(What is required): Read the data line by line and say how many lines contain the string "Bondowoso", giving the number alone.

Top of Material to process

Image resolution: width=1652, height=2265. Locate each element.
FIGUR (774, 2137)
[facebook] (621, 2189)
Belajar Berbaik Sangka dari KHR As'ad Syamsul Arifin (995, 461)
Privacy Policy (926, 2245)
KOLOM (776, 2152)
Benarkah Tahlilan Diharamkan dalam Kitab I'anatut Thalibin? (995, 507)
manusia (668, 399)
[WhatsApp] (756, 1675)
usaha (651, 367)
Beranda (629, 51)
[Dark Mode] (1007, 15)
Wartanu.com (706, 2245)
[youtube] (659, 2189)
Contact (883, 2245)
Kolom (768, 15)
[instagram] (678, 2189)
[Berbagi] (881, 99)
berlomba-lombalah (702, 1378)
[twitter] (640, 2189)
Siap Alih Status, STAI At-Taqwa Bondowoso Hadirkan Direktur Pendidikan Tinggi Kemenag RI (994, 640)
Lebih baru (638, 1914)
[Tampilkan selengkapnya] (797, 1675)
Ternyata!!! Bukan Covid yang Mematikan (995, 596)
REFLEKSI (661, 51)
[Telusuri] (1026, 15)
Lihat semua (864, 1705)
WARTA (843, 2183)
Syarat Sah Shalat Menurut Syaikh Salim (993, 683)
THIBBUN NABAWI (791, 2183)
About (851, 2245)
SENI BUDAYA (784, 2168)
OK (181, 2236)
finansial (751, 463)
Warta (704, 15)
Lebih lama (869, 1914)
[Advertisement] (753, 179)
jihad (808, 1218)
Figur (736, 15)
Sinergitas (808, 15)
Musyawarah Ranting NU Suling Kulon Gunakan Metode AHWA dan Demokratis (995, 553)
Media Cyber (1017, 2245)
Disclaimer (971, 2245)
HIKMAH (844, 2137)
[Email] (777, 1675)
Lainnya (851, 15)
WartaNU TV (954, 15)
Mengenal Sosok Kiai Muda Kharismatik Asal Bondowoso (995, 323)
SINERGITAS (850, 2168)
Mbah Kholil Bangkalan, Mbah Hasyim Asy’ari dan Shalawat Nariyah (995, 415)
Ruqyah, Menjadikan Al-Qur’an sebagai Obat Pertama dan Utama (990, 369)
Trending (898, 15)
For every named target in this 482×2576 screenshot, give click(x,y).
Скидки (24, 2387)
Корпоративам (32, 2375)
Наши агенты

Bottom of Material to process

(Expected output): 2